» Görev tanımı
Lin Pesto röportajında belirtilenlere göre şunları yanıtlayın:
(a) Lin Pesto hangi şehirden bir müzisyen?
(b) Yıldız Tilbe'nin şarkılarından hangisini coverladı?
(c) Röportaj için nerede buluşuldu?

Röportaj: Bize Yeniden ''Yananı Görür Allah'' Söyleten Kadın... Lin Pesto ile Sizin İçin Konuştuk
Lin Pesto, son dönemin en güzel, orjinal ve bir o kadar gizemli keşiflerinden. 90’lardan aşina olduğumuz fantezi-pop türündeki şarkıları, bambaşka (tam ne diyeceğimizi bilemedik... Buğulu? Uykulu? Saykodelik? Garip?) bir tarzla yorumladığı şarkıları ve VHS kasetlerden fırlamış fantastik videolarıyla bu aralar Youtube'da ve bilumum sosyal medya mecralarının timeline'larında arz-ı endam eden Ankaralı bir müzisyen kendisi.
Coverladığı şarkılar arasında Bülent Ersoy’dan ‘‘Yananı Görür Allah’’ da var, Yıldız Tilbe’den ‘‘Delikanlım’’ da…Biz de, tanımlanması zor ama garip ve şahane olduğu kesin bu cover’ların yaratıcısı ile Ankara Zaytung Zone’da buluşup merak ettiğimiz ne varsa sorduk. (İçeri girin, dümdüz ilerleyip arka bahçeye çıkın. Tam köşedeki masadayız. Hah gördük sizi, el ediyoruz!)
Lin Pesto'yu siz değerli Zaytung okurları için alçıya aldık.

» Veri bölümü
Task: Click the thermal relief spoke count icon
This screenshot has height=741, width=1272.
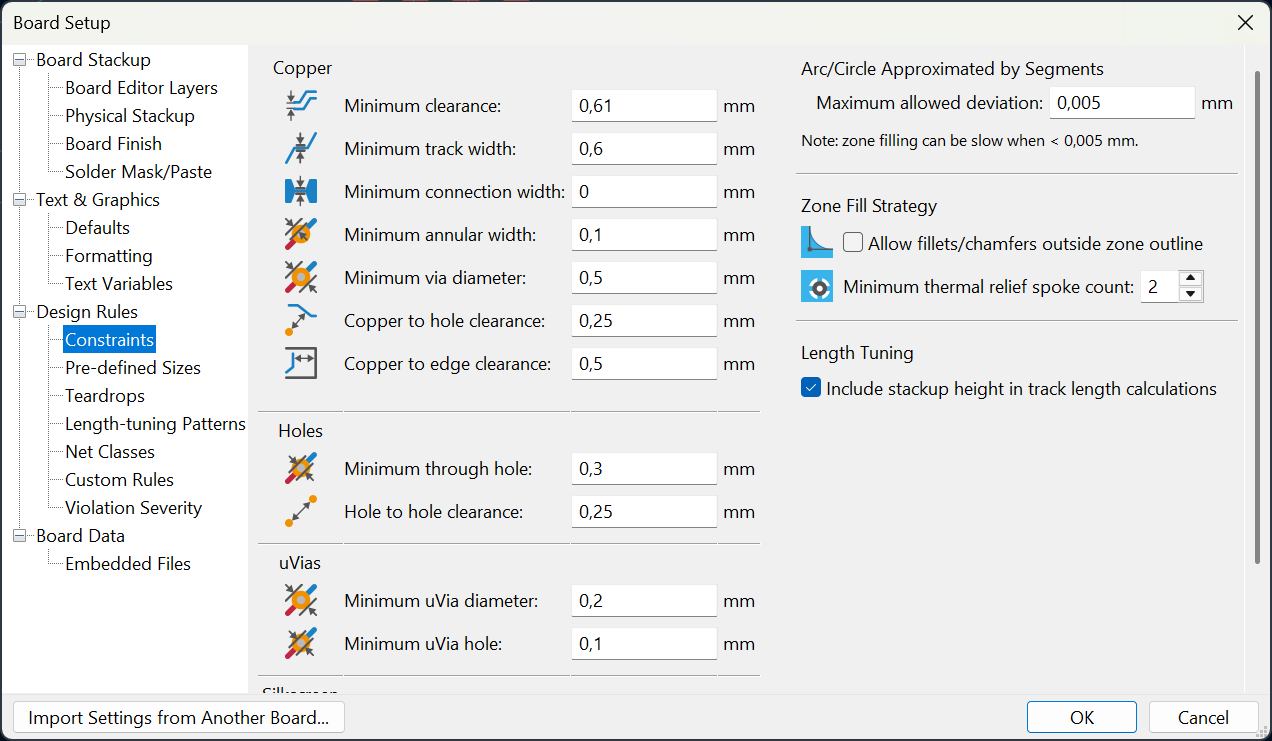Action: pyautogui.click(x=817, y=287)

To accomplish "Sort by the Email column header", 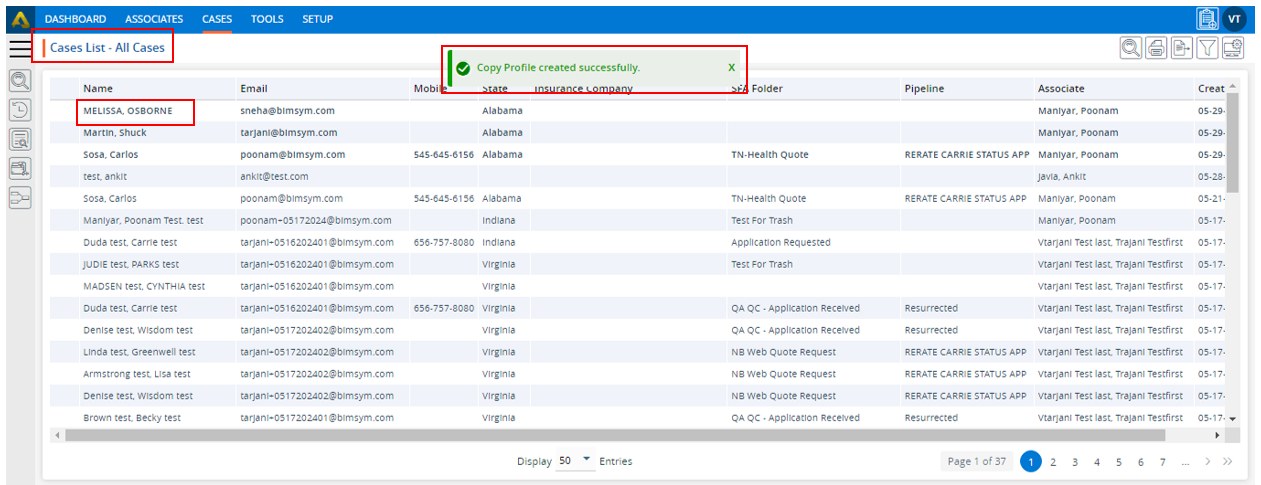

» Görev çözümü
(a) Ankara
(b) "Delikanlım"
(c) Ankara Zaytung Zone'da